Clips will be handed to prosecutors in the case of a man who was arrested on the Carlisle to Edinburgh train on 1 August.
It is alleged he was involved in disorderly behaviour.
BTP agreed to submit clips from its officers' body-worn cameras following a pilot on Glasgow's Subway system.
The lightweight cameras will be used by officers as they monitor large-scale events including football matches.
The device is connected to recording equipment strapped to their uniforms, leaving their hands free to record any incidents. The footage can then be downloaded to a computer or onto a DVD.
After a successful trial of the equipment by officers on Glasgow's Subway system, it has been agreed that the audio and video clips can be used in court proceedings.
Sup Jim McKelvie, BTP's head of operations for Scotland, said: "We are keen to utilise technology that assists our officers and helps ensure the safety of rail passengers and staff, and this system is an effective way of reducing crime.

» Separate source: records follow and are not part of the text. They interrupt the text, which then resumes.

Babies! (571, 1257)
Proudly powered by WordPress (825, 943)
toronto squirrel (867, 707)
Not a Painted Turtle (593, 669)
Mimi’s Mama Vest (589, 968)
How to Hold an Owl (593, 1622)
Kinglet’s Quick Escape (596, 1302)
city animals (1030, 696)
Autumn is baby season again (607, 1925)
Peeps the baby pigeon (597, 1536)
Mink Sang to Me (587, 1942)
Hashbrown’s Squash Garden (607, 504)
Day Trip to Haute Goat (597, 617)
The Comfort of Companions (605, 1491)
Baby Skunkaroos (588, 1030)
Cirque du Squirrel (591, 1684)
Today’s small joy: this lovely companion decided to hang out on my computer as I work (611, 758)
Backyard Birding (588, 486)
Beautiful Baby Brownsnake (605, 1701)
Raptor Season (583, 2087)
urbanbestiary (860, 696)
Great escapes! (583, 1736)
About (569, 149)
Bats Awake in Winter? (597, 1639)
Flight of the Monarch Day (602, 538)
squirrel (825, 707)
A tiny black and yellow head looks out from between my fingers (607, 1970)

"Similar equipment is already used extensively by our officers south of the border and is proving invaluable in helping reassure staff and passengers.
"The equipment can also be used to build up intelligence."
In the first case of its kind, clips will be used in evidence against a 38-year-old man from Edinburgh.
He is accused of disorderly behaviour on board the 1705 BST Carlisle to Edinburgh train on 1 August while returning from a football game.
Christine Hamilton, principal procurator fiscal depute for Glasgow Central and West, said the video footage would be a useful addition to court evidence.
She said: "Body-worn cameras are an important step forward in tackling crimes committed on public transport in Scotland.
"The audio and video footage captured on these cameras by British Transport Police will be used as evidence in court - prosecutors will be able to show this footage to a judge or jury to allow them to see and hear the full impact of what took place during an incident."